Start of Data section

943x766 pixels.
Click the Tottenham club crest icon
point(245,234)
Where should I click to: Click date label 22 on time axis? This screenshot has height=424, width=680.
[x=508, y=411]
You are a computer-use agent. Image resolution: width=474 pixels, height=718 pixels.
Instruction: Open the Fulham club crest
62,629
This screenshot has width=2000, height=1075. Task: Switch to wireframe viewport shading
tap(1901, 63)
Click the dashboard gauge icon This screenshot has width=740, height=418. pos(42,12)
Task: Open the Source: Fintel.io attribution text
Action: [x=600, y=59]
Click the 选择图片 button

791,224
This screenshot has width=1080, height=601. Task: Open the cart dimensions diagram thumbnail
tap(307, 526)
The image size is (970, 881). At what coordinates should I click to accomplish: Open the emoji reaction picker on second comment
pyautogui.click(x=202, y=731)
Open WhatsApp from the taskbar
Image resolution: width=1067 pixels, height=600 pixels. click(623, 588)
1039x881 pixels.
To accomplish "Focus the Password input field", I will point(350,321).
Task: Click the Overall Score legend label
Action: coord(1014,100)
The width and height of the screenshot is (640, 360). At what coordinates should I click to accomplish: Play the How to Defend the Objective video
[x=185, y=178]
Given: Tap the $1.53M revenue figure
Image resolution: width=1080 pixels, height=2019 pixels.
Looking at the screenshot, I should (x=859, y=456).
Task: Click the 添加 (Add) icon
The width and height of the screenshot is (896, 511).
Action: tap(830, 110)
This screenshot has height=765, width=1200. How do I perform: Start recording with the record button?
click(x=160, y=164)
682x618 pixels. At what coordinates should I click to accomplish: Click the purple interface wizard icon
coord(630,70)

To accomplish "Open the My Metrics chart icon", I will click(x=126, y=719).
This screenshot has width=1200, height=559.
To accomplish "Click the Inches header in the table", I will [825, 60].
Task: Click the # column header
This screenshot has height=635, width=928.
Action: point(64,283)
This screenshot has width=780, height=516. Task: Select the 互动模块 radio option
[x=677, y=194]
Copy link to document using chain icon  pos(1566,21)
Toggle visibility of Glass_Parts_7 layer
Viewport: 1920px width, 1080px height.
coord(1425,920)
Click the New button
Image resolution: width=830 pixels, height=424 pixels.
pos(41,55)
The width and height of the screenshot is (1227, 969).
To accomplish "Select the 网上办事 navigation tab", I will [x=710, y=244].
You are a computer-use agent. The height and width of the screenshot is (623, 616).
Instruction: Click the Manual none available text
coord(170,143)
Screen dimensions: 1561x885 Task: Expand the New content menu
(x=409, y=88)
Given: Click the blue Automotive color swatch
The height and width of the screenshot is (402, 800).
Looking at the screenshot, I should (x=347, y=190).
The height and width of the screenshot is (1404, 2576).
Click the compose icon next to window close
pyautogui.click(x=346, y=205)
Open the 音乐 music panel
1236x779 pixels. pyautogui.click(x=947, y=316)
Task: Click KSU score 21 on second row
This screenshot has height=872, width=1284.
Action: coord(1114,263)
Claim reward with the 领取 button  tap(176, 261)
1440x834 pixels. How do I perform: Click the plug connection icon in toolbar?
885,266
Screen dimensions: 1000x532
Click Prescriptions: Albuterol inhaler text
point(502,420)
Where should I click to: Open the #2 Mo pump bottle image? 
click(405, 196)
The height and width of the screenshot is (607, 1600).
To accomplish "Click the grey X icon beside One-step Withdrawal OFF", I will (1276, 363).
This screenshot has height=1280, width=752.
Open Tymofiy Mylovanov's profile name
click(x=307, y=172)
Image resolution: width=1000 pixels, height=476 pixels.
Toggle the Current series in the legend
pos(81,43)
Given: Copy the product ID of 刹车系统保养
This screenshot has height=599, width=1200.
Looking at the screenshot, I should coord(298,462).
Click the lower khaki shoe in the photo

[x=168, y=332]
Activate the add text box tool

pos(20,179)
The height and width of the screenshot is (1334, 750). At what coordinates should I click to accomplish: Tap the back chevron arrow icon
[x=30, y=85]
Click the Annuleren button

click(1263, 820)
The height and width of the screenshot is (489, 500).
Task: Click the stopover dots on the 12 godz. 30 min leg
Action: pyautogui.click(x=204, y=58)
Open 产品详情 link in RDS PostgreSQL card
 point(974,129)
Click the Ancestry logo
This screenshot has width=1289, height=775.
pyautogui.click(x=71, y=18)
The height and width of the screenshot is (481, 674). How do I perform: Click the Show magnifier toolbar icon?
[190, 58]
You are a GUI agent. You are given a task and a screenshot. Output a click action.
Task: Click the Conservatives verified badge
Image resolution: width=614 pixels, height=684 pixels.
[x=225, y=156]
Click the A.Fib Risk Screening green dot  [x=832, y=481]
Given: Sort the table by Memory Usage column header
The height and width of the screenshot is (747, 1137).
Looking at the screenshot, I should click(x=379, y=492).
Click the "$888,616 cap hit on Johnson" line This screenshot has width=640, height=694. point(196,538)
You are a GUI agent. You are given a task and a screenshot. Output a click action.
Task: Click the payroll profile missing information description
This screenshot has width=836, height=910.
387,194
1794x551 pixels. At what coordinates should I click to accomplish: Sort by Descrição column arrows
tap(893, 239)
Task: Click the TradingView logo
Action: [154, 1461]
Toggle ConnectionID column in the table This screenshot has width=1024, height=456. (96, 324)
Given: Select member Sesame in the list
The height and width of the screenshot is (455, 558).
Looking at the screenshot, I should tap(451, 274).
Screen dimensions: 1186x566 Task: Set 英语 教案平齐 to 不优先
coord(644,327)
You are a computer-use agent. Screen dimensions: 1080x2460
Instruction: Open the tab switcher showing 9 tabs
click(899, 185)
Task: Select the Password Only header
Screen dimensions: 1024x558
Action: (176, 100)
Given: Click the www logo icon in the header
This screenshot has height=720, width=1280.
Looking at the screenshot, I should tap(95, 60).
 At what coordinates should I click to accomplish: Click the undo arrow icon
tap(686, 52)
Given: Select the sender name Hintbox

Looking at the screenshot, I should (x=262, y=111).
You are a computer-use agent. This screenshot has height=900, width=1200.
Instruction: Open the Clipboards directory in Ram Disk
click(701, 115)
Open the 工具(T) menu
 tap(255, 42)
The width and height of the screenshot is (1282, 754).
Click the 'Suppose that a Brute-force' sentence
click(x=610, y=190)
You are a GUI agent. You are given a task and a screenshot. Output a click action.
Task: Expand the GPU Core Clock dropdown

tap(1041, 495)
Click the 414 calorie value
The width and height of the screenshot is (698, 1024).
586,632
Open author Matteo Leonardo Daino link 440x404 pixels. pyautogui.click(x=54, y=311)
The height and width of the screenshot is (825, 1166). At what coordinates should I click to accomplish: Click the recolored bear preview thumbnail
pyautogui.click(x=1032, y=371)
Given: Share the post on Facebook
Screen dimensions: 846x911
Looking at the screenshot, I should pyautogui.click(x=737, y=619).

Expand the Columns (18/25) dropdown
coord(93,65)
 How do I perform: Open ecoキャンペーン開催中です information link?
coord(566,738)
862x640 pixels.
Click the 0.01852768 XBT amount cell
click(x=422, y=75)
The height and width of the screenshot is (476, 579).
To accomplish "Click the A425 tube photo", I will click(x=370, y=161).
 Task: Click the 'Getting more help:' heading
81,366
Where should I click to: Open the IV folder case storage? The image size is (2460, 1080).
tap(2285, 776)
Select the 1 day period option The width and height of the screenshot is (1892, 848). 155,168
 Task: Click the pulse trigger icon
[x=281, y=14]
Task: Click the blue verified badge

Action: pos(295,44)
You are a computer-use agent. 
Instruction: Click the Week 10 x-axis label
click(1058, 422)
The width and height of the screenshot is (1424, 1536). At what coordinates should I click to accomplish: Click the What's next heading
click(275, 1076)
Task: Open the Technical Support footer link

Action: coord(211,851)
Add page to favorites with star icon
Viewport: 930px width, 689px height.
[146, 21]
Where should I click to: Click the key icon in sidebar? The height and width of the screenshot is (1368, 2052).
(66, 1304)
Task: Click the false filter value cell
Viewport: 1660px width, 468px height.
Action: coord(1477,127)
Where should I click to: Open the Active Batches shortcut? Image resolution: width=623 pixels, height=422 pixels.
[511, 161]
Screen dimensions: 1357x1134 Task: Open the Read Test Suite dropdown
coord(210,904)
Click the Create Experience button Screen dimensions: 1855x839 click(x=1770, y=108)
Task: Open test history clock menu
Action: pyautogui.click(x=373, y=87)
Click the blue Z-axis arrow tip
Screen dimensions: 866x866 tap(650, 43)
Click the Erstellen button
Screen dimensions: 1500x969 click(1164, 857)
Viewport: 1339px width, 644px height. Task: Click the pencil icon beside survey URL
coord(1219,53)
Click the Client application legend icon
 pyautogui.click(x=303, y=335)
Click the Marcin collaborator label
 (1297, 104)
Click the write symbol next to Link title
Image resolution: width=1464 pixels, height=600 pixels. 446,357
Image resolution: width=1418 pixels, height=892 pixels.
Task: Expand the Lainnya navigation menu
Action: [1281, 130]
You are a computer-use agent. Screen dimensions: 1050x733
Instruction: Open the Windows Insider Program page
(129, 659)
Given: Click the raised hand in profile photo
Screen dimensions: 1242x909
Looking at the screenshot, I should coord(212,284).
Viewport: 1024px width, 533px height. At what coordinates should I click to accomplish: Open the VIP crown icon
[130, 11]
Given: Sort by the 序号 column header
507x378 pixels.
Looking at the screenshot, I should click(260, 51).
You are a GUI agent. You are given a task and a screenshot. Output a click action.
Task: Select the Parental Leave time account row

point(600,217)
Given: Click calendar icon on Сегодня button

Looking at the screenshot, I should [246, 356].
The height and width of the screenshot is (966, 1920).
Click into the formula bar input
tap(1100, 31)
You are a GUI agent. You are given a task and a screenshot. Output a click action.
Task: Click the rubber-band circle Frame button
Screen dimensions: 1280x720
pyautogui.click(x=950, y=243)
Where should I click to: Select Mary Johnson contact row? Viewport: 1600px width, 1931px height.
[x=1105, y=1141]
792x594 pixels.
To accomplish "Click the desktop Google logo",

End of Data section

Problem to work on —
Give back, word for word, only the lines above from the line holding "You are a computer-use agent. Screen dimensions: 1080x2460" to the line holding "Given: Click the www logo icon in the header", both included.

Finished exercise —
You are a computer-use agent. Screen dimensions: 1080x2460
Instruction: Open the tab switcher showing 9 tabs
click(899, 185)
Task: Select the Password Only header
Screen dimensions: 1024x558
Action: (176, 100)
Given: Click the www logo icon in the header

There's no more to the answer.